(Given records begins)
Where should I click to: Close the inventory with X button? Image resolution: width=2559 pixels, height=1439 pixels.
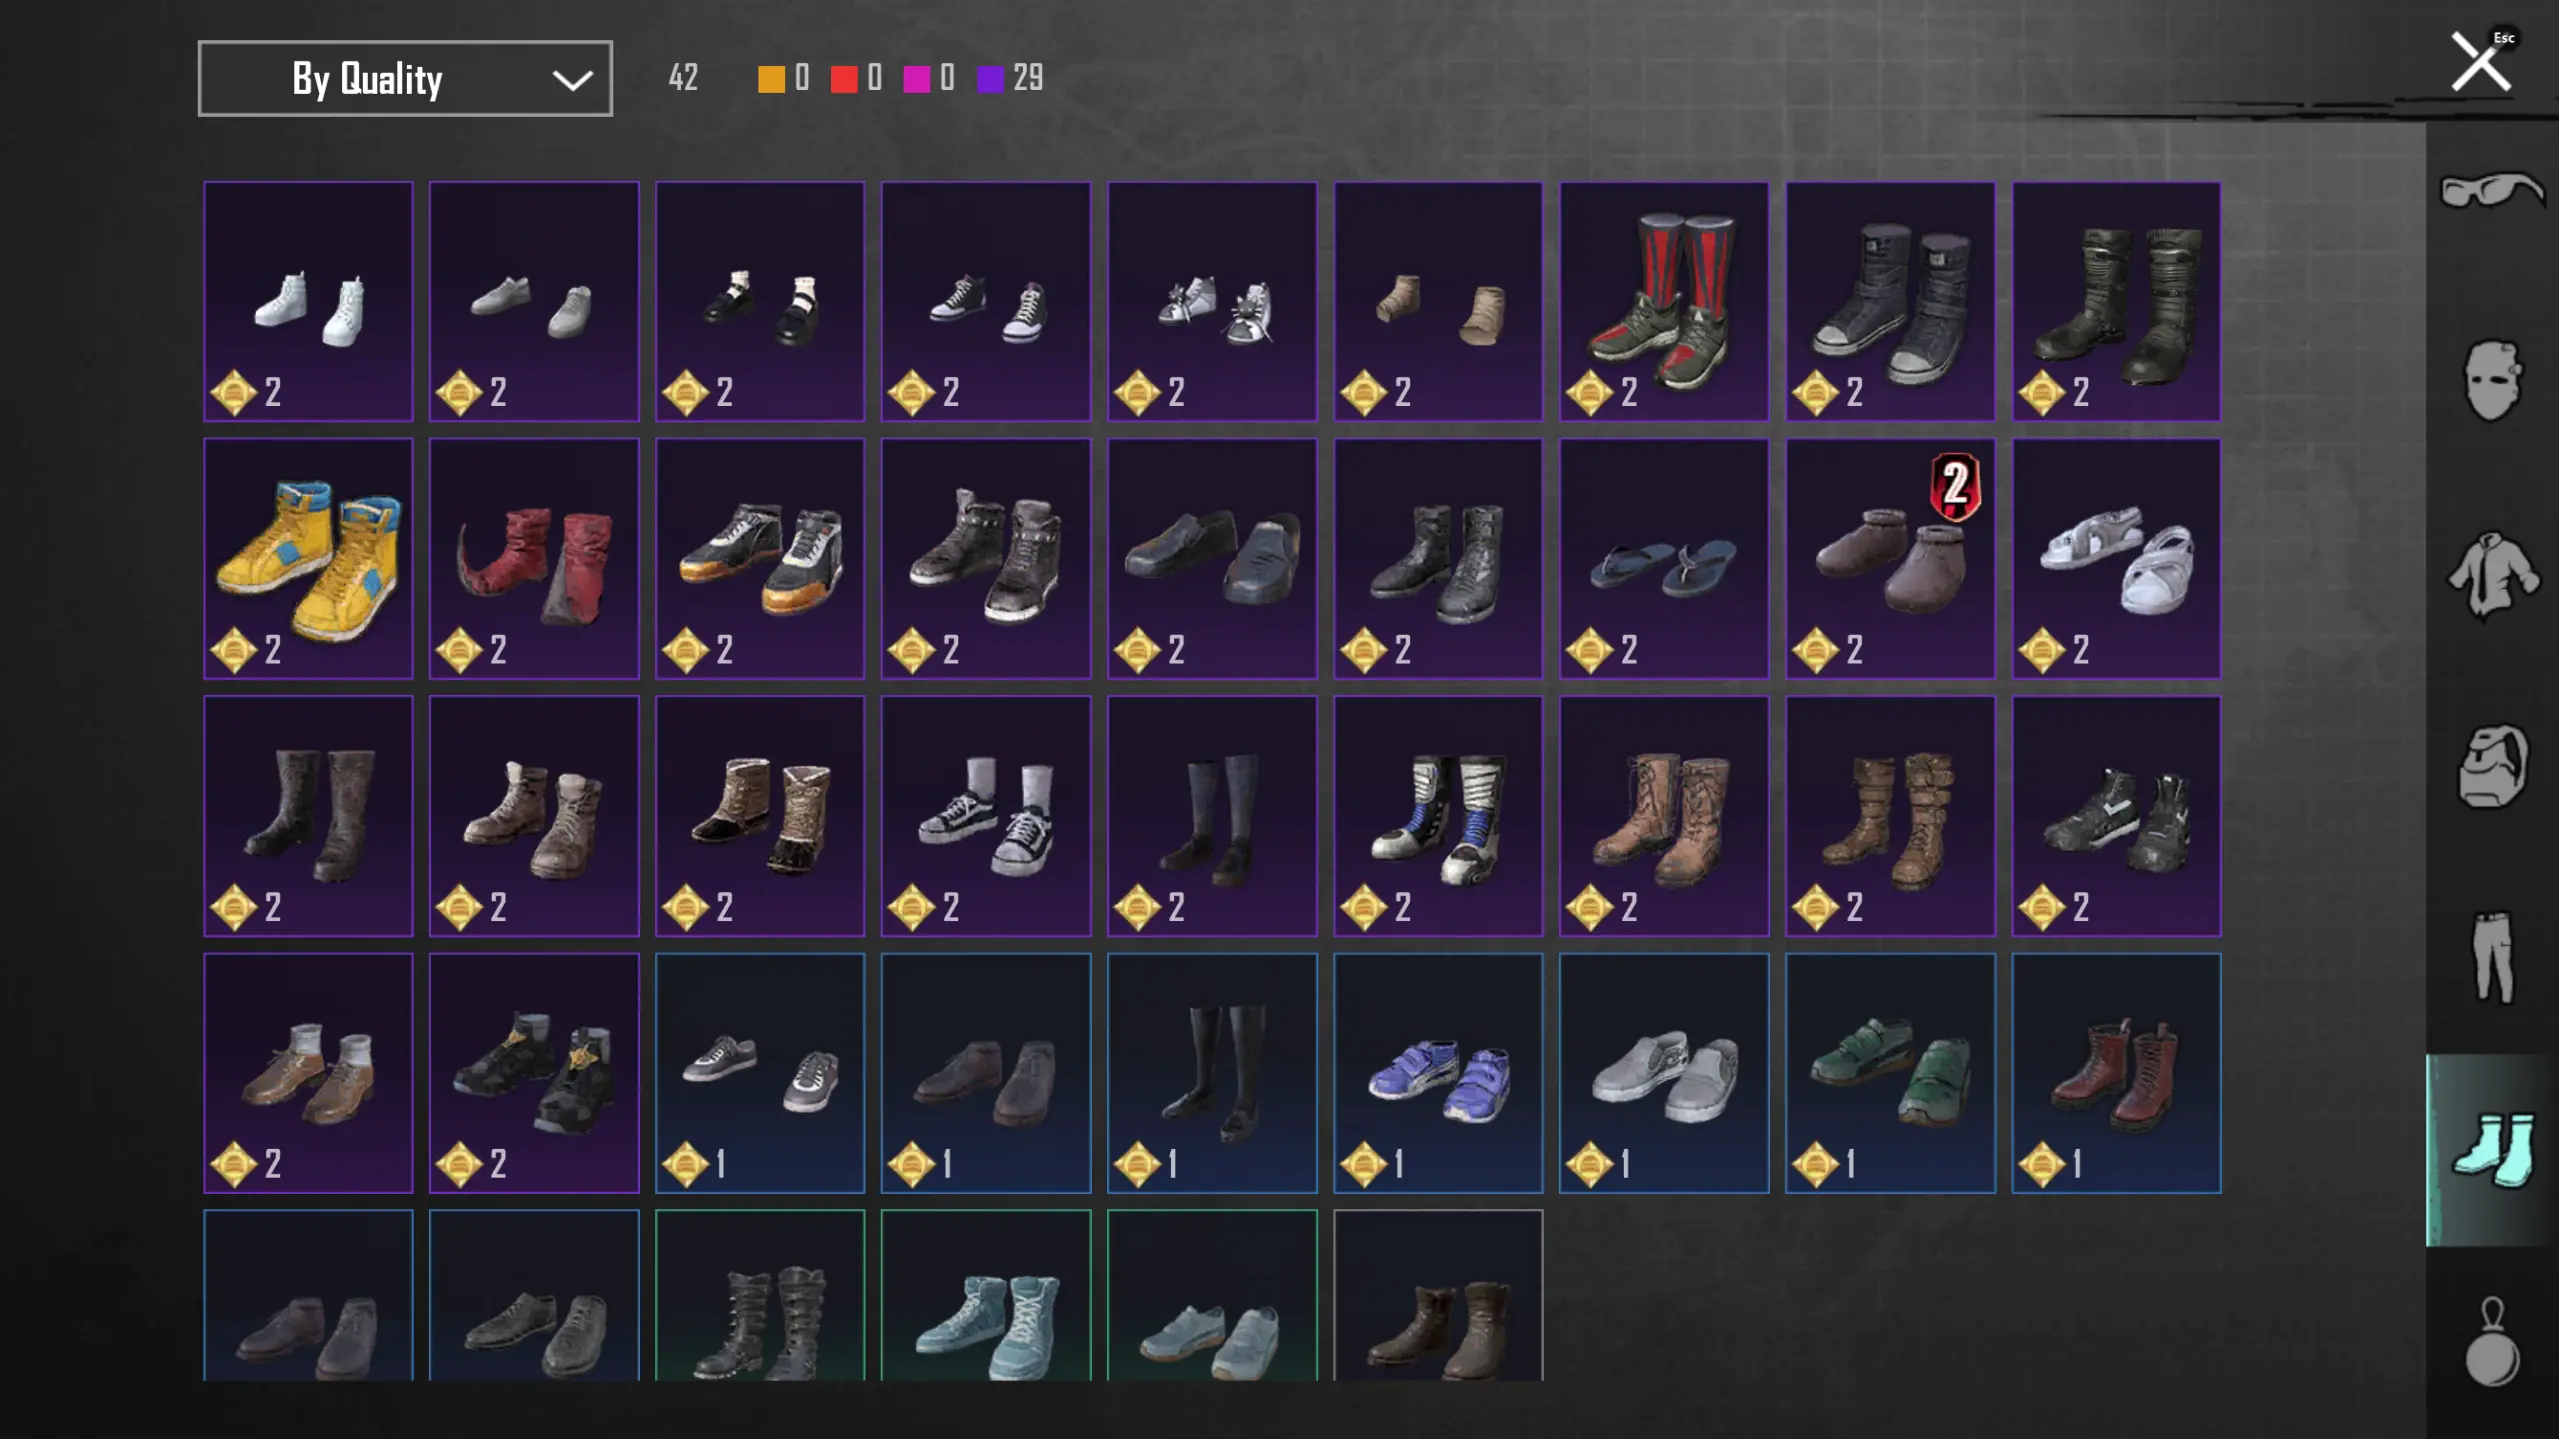click(x=2481, y=62)
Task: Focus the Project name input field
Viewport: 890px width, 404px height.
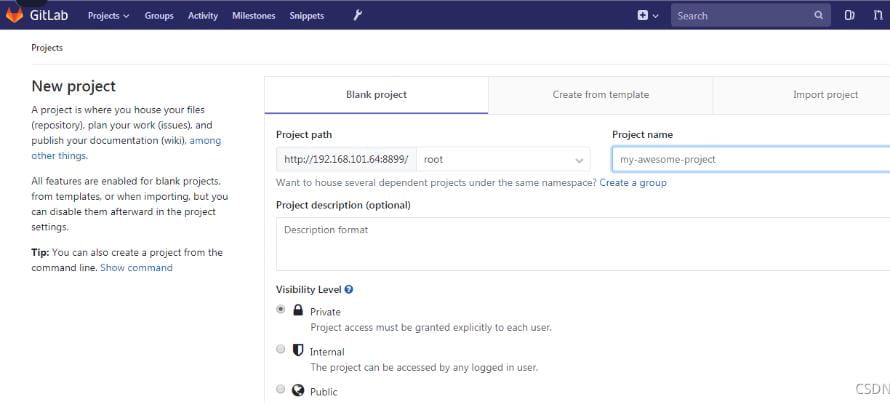Action: (x=750, y=159)
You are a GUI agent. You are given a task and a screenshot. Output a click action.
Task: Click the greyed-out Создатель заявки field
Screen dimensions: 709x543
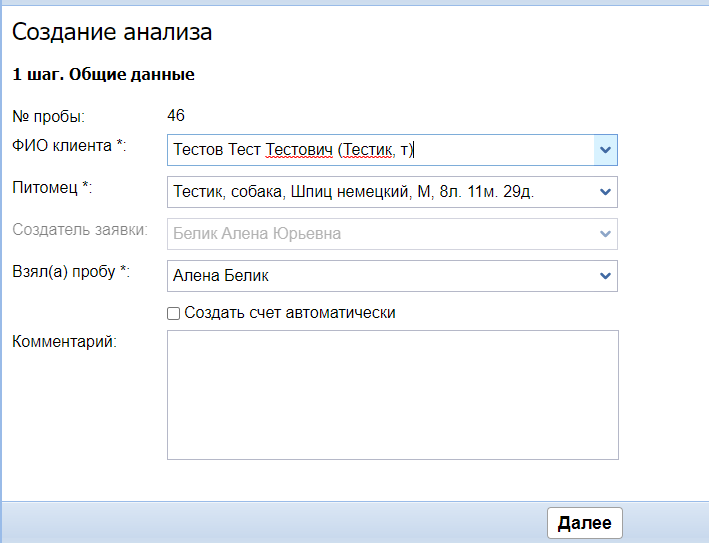click(380, 234)
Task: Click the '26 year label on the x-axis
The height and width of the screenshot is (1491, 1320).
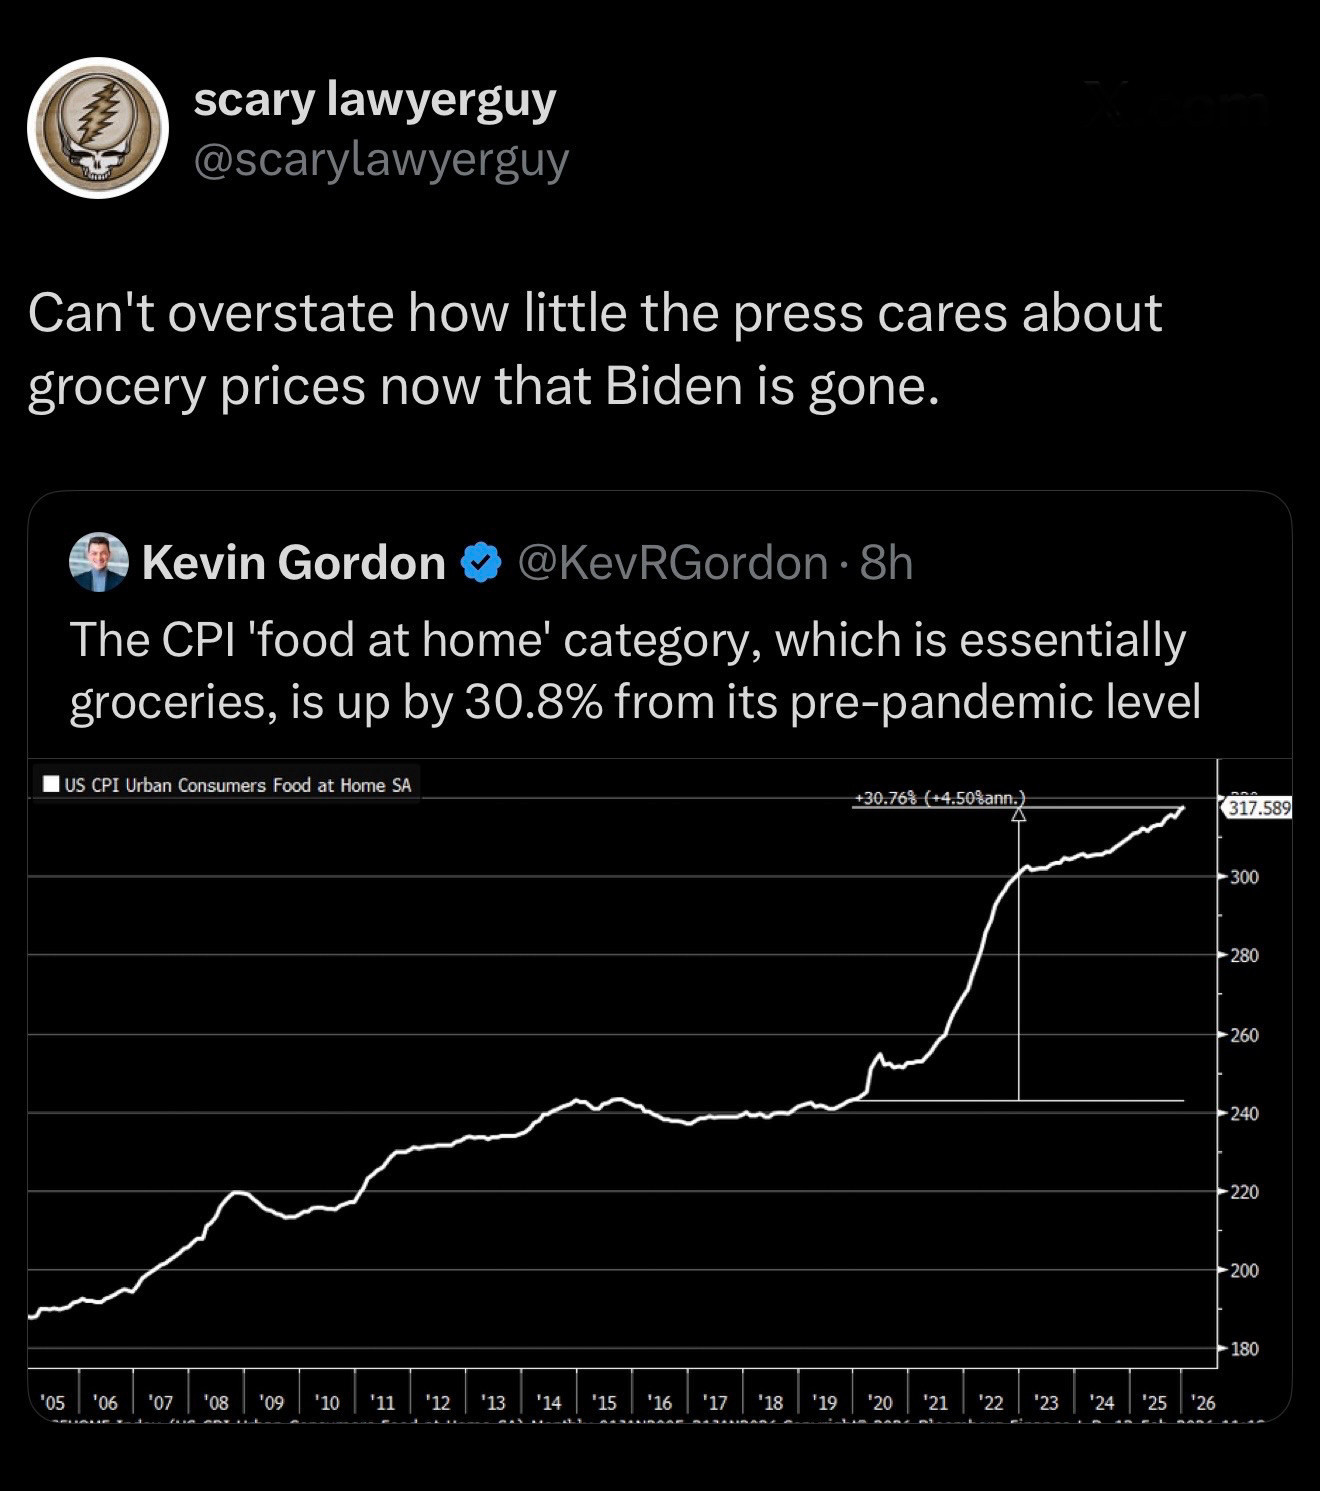Action: [x=1204, y=1403]
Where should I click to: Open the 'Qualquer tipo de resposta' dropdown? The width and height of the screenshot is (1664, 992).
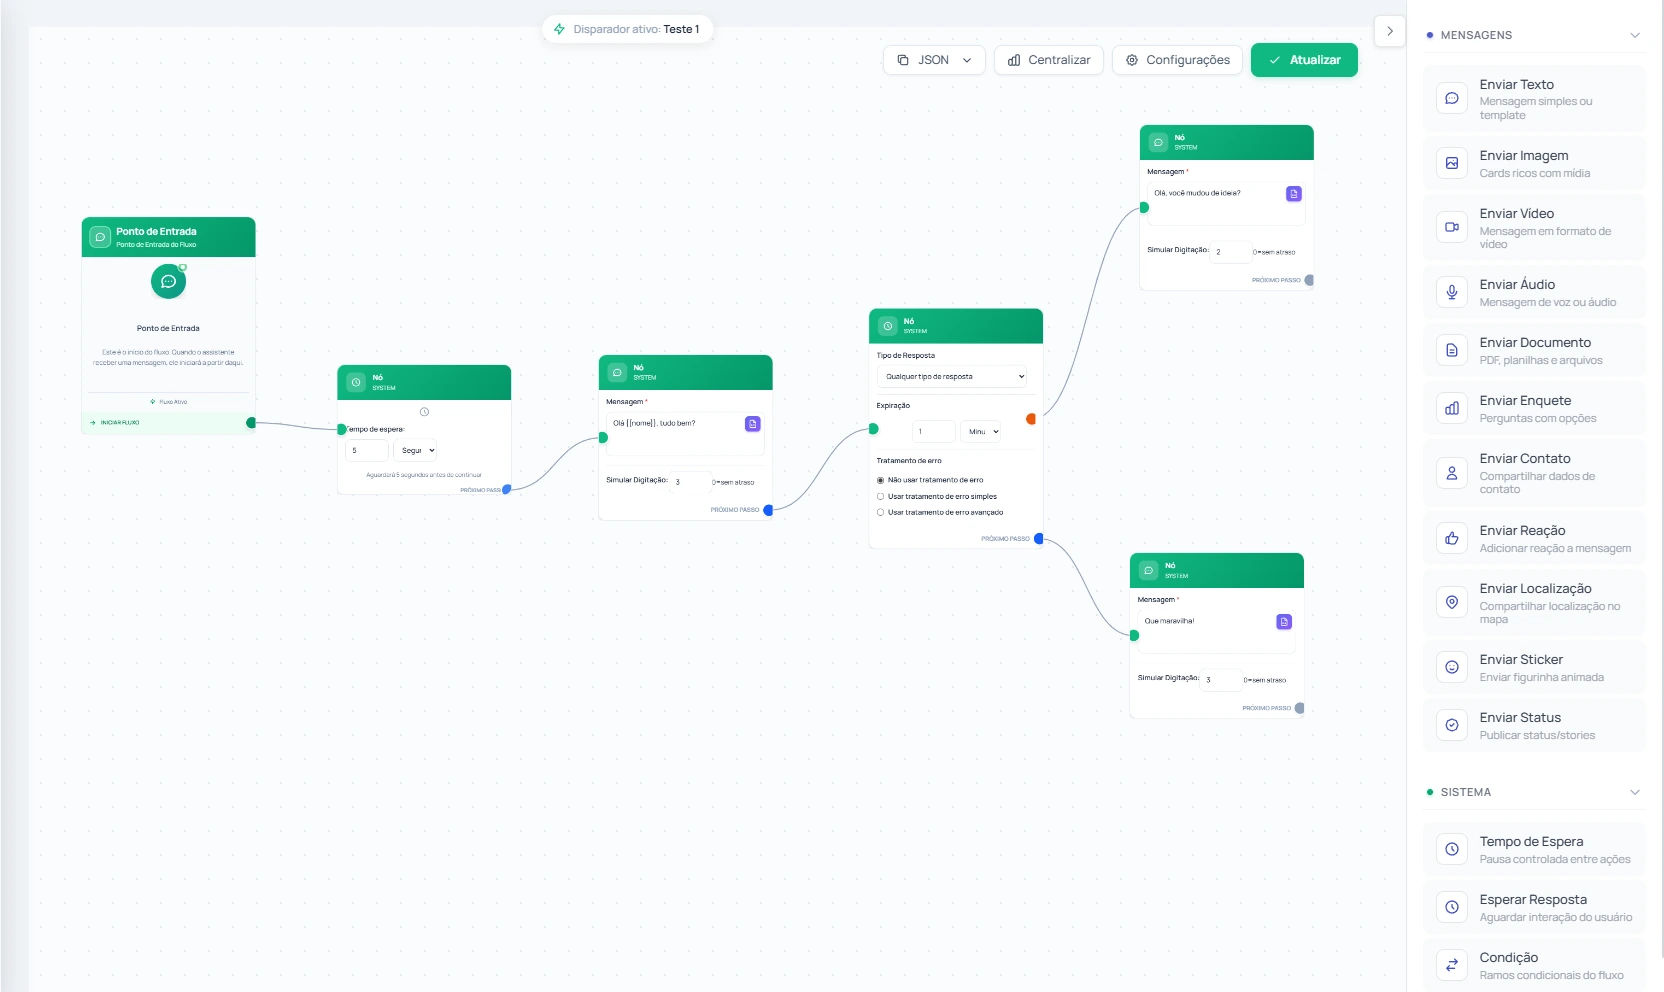pos(954,377)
(Given records ends)
#### Exercise goal
Keep the pictures out of your answer, which should be the lines from the one with "Task: Click the greyed-out" through the final line of the data, copied exactly.

#### Expected answer
Task: Click the greyed-out Создатель заявки field
Screen dimensions: 709x543
click(380, 234)
Task: Click the '26 year label on the x-axis
The height and width of the screenshot is (1491, 1320).
Action: [x=1204, y=1403]
Where should I click to: Open the 'Qualquer tipo de resposta' dropdown? The width and height of the screenshot is (1664, 992).
pos(954,377)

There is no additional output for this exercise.